======== DATA SUPPLIED

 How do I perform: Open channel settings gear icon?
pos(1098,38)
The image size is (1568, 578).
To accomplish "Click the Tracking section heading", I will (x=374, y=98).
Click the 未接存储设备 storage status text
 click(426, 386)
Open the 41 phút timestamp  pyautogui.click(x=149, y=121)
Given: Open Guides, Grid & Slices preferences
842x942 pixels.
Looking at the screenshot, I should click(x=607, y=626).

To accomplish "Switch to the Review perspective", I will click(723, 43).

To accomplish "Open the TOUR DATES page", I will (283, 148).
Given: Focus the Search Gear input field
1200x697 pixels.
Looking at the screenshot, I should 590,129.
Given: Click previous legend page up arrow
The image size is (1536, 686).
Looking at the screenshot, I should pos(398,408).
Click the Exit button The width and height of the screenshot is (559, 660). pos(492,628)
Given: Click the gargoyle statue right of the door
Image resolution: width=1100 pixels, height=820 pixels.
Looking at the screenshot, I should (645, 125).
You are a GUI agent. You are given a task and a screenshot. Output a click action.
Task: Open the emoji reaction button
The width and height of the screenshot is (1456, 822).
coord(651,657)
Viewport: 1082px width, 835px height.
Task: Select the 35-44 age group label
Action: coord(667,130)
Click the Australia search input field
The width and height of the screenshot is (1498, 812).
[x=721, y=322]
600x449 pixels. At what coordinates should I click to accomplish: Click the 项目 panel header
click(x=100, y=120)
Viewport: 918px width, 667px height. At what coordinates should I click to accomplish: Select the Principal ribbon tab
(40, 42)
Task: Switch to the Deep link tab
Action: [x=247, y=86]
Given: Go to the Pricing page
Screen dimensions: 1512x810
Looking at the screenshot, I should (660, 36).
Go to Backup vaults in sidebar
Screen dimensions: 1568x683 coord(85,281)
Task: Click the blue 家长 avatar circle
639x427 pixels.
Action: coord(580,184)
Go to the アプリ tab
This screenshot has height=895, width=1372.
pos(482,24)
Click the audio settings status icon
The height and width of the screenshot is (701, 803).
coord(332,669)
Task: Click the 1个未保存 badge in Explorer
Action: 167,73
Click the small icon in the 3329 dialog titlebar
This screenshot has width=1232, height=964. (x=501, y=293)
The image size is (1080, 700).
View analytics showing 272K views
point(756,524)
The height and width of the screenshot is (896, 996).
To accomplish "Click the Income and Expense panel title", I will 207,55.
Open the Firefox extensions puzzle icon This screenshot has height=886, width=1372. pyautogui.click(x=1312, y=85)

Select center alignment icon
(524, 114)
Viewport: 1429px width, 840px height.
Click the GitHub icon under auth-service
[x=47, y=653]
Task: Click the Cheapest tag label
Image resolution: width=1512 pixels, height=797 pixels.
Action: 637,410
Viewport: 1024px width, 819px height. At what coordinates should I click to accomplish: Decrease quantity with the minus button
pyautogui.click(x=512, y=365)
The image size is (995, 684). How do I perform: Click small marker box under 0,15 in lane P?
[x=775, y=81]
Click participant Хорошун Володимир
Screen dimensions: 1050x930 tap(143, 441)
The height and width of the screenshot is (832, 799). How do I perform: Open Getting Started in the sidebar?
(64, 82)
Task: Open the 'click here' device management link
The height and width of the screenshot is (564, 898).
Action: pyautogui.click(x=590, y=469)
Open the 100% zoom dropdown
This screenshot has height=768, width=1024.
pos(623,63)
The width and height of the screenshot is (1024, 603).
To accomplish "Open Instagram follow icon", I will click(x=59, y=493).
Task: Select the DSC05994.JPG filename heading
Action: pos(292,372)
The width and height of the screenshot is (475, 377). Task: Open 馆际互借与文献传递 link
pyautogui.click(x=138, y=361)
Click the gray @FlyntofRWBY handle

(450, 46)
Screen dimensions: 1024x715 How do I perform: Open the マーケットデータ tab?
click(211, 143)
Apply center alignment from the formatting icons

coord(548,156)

================

PROBLEM REQUIREMENTS
Output only the lines from the line that contains "The height and width of the screenshot is (564, 898)." through the end of the entries, both included, exactly as they appear.

EXERCISE RESPONSE
The height and width of the screenshot is (564, 898).
Action: pyautogui.click(x=590, y=469)
Open the 100% zoom dropdown
This screenshot has height=768, width=1024.
pos(623,63)
The width and height of the screenshot is (1024, 603).
To accomplish "Open Instagram follow icon", I will click(x=59, y=493).
Task: Select the DSC05994.JPG filename heading
Action: pos(292,372)
The width and height of the screenshot is (475, 377). Task: Open 馆际互借与文献传递 link
pyautogui.click(x=138, y=361)
Click the gray @FlyntofRWBY handle

(450, 46)
Screen dimensions: 1024x715 How do I perform: Open the マーケットデータ tab?
click(211, 143)
Apply center alignment from the formatting icons

coord(548,156)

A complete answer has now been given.